2. The MEMS chip of claim 1, wherein the first MEMS structure further comprises:

the second back electrode plate is positioned at one side of the first vibrating diaphragm between the two first substrate parts, which is far away from the electrode plate, and two ends of the second back electrode plate are respectively connected with the two first substrate parts, the second back electrode plate is provided with a through hole, and a second interval is arranged between the second back electrode plate and the first vibrating diaphragm;

and the second electrode is positioned on one side of the first substrate structure far away from the polar plate and is connected with the second back polar plate.

3. The MEMS chip of claim 2, wherein the first spacing is equal to the second spacing.

4. The MEMS chip of claim 1, wherein the plate is a rigid semiconductor material.

5. The MEMS chip of claim 1, further comprising a second MEMS structure, the second MEMS structure comprising:

a second base structure comprising two second base portions disposed at intervals;

the third back electrode plate is positioned on one side, far away from the second base parts, between the two second base parts, and two ends of the third back electrode plate are respectively connected with the two second base parts, and the third back electrode plate is provided with a through hole;

the second vibrating diaphragm is positioned on one side of the second base part of the third back electrode plate between the two second base parts, two ends of the second vibrating diaphragm are respectively connected with the two second base parts, the second vibrating diaphragm is provided with a through hole, and a third interval is arranged between the third back electrode plate and the second vibrating diaphragm;

the third electrode is positioned at one side of the third back electrode plate of the second substrate structure and is connected with the third back electrode plate;

the first MEMS structure is connected with the second MEMS structure, and the first vibrating diaphragm is positioned between the third back electrode plate and the first back electrode plate.
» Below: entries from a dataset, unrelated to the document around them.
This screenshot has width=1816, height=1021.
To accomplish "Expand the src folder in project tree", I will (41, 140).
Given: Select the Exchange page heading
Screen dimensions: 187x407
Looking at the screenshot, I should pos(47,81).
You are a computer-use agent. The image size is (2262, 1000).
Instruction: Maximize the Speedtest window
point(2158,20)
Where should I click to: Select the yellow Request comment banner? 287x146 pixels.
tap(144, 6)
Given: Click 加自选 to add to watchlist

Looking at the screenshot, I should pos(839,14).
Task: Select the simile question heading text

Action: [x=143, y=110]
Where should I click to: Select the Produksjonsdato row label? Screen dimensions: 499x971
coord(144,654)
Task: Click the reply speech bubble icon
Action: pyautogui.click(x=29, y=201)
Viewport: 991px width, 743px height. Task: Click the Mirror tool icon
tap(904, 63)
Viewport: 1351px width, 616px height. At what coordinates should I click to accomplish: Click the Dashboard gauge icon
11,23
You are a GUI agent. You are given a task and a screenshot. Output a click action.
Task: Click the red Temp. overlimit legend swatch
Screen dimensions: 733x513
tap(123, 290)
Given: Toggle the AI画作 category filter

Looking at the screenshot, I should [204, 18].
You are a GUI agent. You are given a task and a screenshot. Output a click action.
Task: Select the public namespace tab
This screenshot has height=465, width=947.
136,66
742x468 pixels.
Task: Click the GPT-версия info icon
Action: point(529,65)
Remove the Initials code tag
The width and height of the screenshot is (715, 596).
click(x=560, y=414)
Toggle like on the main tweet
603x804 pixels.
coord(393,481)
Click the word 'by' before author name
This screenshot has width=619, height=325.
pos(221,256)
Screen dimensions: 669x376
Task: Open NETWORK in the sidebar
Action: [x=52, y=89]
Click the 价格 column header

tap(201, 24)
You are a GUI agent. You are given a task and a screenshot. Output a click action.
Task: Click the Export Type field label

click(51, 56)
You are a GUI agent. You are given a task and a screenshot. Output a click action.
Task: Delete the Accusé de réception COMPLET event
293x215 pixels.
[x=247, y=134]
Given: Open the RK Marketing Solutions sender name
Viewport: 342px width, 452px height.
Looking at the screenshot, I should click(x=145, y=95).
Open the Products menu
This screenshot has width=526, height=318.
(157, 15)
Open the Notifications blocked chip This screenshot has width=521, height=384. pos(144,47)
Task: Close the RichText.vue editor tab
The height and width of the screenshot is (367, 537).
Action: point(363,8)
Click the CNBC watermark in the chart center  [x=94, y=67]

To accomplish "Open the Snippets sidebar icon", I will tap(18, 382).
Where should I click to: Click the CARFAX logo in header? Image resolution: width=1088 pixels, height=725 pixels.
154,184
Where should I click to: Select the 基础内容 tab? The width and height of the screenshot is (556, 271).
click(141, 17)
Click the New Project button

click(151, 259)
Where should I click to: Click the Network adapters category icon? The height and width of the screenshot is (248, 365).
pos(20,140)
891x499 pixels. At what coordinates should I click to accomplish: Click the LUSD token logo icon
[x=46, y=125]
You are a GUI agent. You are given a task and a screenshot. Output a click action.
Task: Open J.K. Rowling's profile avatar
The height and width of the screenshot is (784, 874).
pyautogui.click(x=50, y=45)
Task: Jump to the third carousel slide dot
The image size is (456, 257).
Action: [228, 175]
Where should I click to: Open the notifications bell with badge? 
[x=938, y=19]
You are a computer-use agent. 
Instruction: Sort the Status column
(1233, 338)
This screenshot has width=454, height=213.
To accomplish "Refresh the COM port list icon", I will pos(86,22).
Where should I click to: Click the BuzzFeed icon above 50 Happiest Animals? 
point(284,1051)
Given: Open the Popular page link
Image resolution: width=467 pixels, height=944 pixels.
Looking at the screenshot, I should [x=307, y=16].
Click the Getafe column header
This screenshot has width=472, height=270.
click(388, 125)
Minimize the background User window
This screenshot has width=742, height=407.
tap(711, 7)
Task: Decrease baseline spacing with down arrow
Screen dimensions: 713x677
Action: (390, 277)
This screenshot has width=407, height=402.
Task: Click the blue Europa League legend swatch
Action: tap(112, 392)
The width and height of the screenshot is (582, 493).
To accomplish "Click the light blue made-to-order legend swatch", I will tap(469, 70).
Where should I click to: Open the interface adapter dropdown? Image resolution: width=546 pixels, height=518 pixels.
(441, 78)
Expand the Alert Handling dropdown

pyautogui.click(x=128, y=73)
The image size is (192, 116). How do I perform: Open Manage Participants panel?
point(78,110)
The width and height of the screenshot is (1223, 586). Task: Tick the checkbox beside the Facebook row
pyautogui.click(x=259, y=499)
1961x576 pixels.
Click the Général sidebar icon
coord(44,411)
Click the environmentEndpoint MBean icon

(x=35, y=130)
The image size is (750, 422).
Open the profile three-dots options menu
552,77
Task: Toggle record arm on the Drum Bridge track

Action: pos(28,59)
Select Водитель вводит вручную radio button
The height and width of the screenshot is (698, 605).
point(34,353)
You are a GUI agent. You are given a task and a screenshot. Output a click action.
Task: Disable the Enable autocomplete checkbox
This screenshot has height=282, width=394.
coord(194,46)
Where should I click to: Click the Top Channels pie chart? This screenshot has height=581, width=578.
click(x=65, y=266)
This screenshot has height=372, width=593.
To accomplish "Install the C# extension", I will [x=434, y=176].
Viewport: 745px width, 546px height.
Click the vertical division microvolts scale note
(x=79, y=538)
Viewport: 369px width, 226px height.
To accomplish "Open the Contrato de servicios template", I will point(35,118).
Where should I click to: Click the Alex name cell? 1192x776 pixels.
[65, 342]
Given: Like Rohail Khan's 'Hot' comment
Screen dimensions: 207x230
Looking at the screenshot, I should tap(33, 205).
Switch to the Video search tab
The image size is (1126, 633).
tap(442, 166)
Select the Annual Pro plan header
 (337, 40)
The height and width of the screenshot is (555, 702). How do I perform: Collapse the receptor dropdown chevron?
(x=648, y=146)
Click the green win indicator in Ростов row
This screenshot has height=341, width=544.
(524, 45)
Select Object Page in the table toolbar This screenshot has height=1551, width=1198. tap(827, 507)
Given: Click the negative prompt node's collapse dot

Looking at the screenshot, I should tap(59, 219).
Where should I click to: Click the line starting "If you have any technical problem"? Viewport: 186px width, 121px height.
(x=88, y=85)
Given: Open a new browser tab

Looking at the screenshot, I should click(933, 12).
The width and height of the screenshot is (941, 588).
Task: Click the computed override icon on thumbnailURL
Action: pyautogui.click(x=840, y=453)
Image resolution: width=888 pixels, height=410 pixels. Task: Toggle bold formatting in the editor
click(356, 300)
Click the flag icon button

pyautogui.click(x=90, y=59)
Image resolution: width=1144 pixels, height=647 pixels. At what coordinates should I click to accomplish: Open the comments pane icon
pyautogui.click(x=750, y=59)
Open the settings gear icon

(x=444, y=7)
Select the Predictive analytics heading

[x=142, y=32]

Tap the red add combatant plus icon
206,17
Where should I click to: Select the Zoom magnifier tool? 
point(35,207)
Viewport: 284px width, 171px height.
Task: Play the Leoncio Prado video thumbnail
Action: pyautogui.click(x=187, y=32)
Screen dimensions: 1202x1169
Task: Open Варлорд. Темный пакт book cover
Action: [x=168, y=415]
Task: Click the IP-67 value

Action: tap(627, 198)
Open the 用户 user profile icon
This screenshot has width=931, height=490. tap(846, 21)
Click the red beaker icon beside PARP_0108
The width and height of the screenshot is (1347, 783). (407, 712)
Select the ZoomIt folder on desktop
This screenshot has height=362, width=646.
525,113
6. The MEMS chip of claim 5, wherein the second MEMS structure further comprises:

the second vibrating diaphragm is arranged between the first base parts, the second base parts are arranged on one side of the second vibrating diaphragm, two ends of the second vibrating diaphragm are respectively connected with the first base parts, the second base parts are provided with a plurality of through holes, and a second interval is arranged between the second vibrating diaphragm and the second vibrating diaphragm;

and the fourth electrode is positioned at one side of the fourth back electrode plate of the second substrate structure and is connected with the fourth back electrode plate.

7. The MEMS chip of claim 6, wherein the third spacing is equal to the fourth spacing.

8. The MEMS chip of claim 5, wherein the first base portion has a first protrusion on a side of the first base portion remote from the plate, the second base portion has a second protrusion on a side of the third backplate of the second base portion remote from the second diaphragm, the first protrusion and the first diaphragm forming a first groove, and the second protrusion and the third backplate forming a second groove.

9. A MEMS microphone structure, the MEMS microphone structure comprising:

a circuit board having an acoustic port;

the MEMS chip of any one of claims 1 to 8, which is connected to the wiring board;

the ASIC chip is connected with at least one electrode of the MEMS chip and is connected with the circuit board;

and the shell is positioned on the circuit board and covers the MEMS chip and the ASIC chip.